Secondo questo ricercatore italiano il cavallo di Troia era in realtà una nave

Secondo questo ricercatore italiano il cavallo di Troia era in realtà una nave

Gli scrittori classici non hanno contribuito soltanto a fondare la letteratura occidentale, ma hanno anche creato una serie di miti narrativi che si sono perpetrati per secoli e secoli. Come quello del cavallo di Troia ad esempio, lo stratagemma utilizzato che consentì agli Achei di penetrare con l’inganno a Troia dopo un lunghissimo assedio. Ma questo episodio potrebbe essere in realtà andato diversamente.

L’assedio alla città—che si trovava nell’odierna Turchia—è avvenuto veramente, ma riguardo alla vera natura del mezzo che consentì di conquistarla ci sono da sempre molti dubbi. Alcuni ritengono che il famoso cavallo non fosse altro che un’arma da guerra in grado di sfondare le porte barricate delle mura (come un gigantesco ariete), mentre per altri è solo un mito e nient’altro. Recentemente, però, un ricercatore italiano ha avanzato un’ipotesi che getta una nuova luce sulla vicenda: il cavallo di Troia in realtà era una nave.

Il ricercatore che ha avanzato questa ipotesi si chiama Francesco Tiboni, e secondo la sua ricostruzione gli Achei disponevano nella loro flotta di una speciale nave da trasporto di progettazione fenicia chiamata “Hippos“, che in greco antico significa appunto “cavallo”. Sua caratteristica distintiva era quella di avere una polena a forma di testa di cavallo a prua.

La scoperta di Tiboni si basa su due aspetti fondamentali: l’ignoranza di coloro che tramandarono le opere omeriche, e la cultura tecnica e militare dello scrittore. I traduttori che trascrissero l’Odissea probabilmente non furono in grado di cogliere la sfumatura nelle parole di Omero perché non possedevano le nozioni necessarie circa la storia militare dell’epoca.
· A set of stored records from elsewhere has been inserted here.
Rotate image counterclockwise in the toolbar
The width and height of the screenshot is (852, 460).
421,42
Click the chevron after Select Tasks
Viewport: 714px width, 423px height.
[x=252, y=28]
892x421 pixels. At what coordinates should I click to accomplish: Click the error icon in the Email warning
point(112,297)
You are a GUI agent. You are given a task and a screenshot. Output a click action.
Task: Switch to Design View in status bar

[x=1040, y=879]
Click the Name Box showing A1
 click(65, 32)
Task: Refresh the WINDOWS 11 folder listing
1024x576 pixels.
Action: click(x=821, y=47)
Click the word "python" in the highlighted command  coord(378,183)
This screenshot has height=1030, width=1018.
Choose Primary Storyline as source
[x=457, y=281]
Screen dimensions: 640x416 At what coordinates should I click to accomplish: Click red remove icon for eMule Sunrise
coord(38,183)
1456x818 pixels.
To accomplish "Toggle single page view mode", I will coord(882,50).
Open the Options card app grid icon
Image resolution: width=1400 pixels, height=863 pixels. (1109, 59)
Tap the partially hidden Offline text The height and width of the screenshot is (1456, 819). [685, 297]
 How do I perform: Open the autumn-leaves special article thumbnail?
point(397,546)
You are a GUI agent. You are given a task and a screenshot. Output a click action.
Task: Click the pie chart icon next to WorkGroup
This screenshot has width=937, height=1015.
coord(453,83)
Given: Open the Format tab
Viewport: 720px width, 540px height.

Nozioni che invece aveva Omero, che nella sua opera dimostra una grande perizia tecnica nel descrivere le imbarcazioni.

Questa scoperta, comunque, rende più credibile e comprensibile l’episodio che pose fine all’assedio di Troia: le navi come le Hippos erano infatti adibite al trasporto di merci di valore, e quindi questo rende più veritiero il cedimento dei troiani che probabilmente posero fine alle barricate proprio perché pensavano di poter razziare le merci abbandonate nella nave.

Secondo la versione offerta dalla letteratura classica così come la conosciamo, i troiani fecero entrare il cavallo all’interno delle mura perché ritenuto un dono offerto dagli Achei, che finsero di dichiararsi sconfitti e nascosero alcuni guerrieri valorosi all’interno del cavallo: ma non esiste alcuna testimonianza secondo cui costruire una gigantesca statua di legno fosse considerato un dono, e sembra strano che i troiani si siano lasciati ingannare così.

Comunque sia, la sostanza della vicenda non cambia: cavallo di legno o nave, l’Hippos fu una grande trappola che li colse di sorpresa.